Hello everybody~ First, thanks for all of you who helped on my previous post! They all worked well!! Here is a problem I still can't solve. I want to have a set of variables (or can be a class) that is shared among my threads. The hierachy of my program is as follows: Main calls thread1, also thread2. Thread1 then calls thread1b, and thread1c. They all simultaneously needs to access and modifiy the set of variables I talked about earlier. For now, lets not worry about locking those variables, for those just have to be primitive and array type of little size. For now, I created a class and some methods for those variables, and I passed that object into every thread, thinking that Java will pass the memory address of the object to the threads. Then, all threads will be refering to the same object when they access or modify it. But it seems does not work ... How can I solve this? Thanks everyone!! Jack
What you're describing is the correct and usual way to handle this; the devil is in the details, of course. Can you show us the (perhaps simplified) actual code you've written? I suspect we'll find that you haven't implemented exactly what you've described.
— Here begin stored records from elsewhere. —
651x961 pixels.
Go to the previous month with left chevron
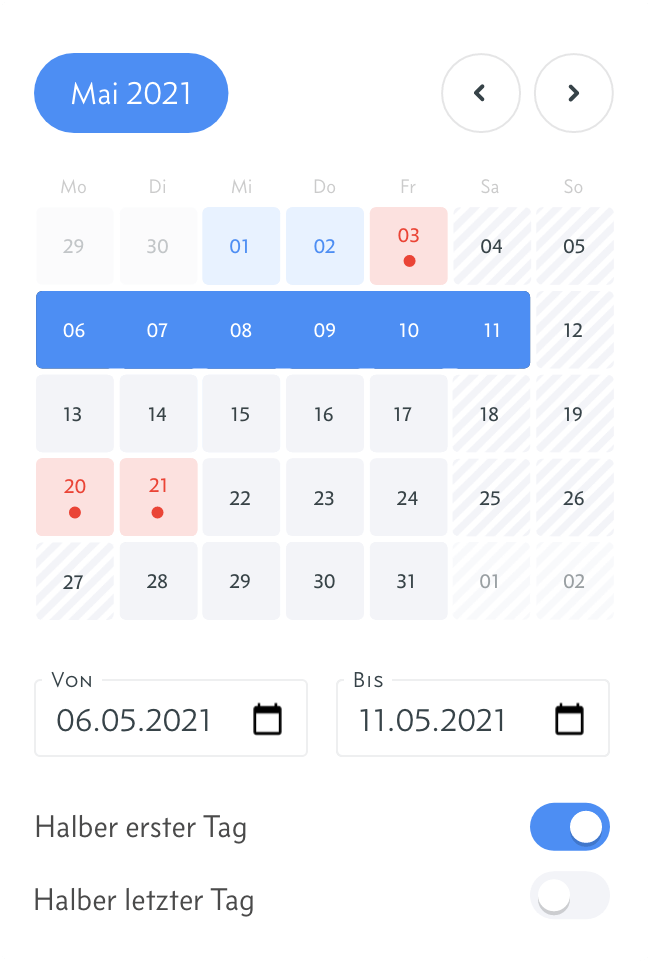[x=481, y=93]

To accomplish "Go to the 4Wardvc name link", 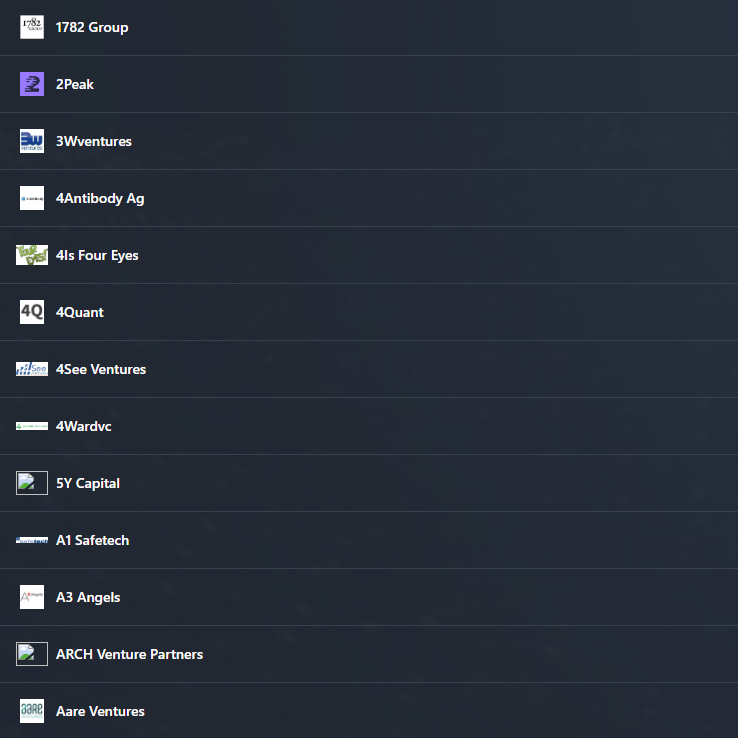I will (84, 426).
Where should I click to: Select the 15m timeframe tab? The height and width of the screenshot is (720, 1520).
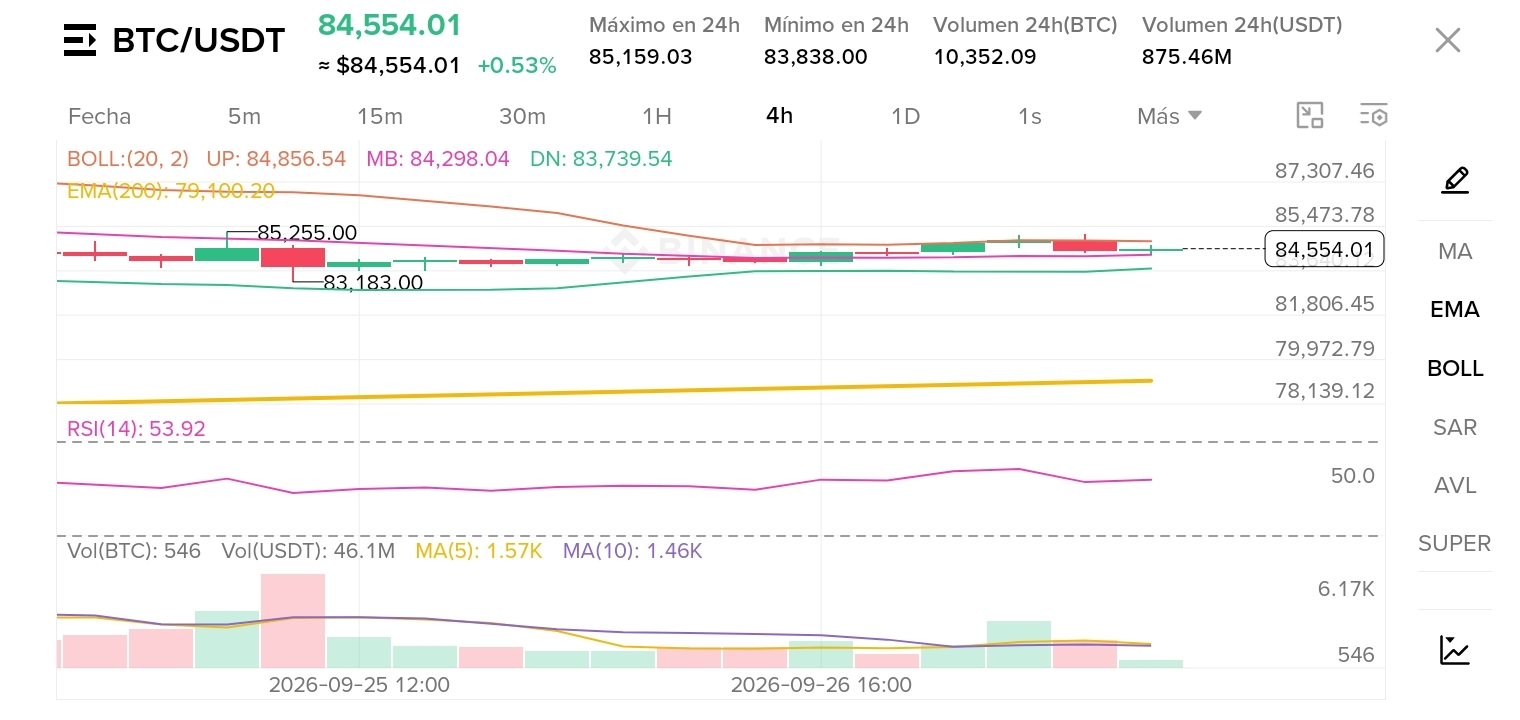[x=380, y=116]
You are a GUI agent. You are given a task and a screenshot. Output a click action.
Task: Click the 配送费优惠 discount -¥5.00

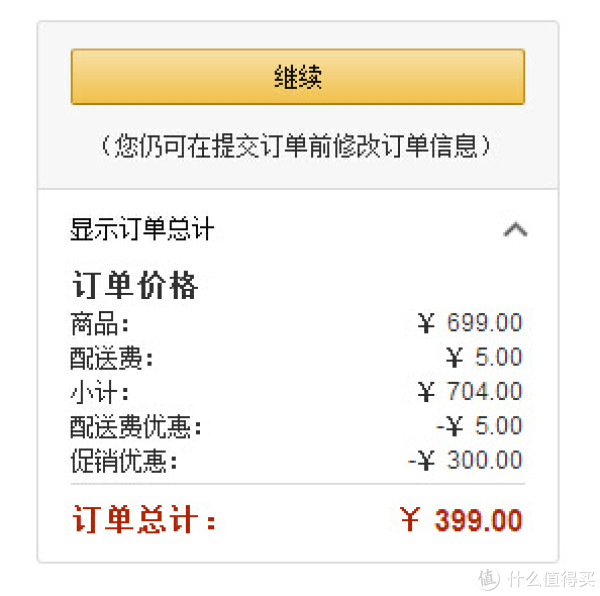(479, 425)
Well, OK, that looks correct, from what I can see. So why do you say it's not working? Show me a method that's getting an unexpected result. Note that, although you've said we oughtn't worry about synchronization, ignoring synchronization might actually be the root of the problem. If you ignore synchronization, a specific memory location -- i.e., a member variable of a single object -- can appear to have different values as seen from different threads. It is only when a memory barrier is crossed -- for example, when a synchronized block is entered -- that all threads are guaranteed to agree on the values of a variable. Changes made from one thread aren't guaranteed to instantly propagate to all the others otherwise. While we're here, let me give you a little advice. The elements of a newly-created Java array are always initialized to null or 0 or 0.0 or false, depending on type; there's no need for you to do it explicitly. Similarly, member variables of type int are initialized to zero, booleans to false, etc. Therefore most of your constructor body is actually doing redundant work. Only the lines that set variables to non-zero values should be retained. [ March 09, 2004: Message edited by: Ernest Friedman-Hill ]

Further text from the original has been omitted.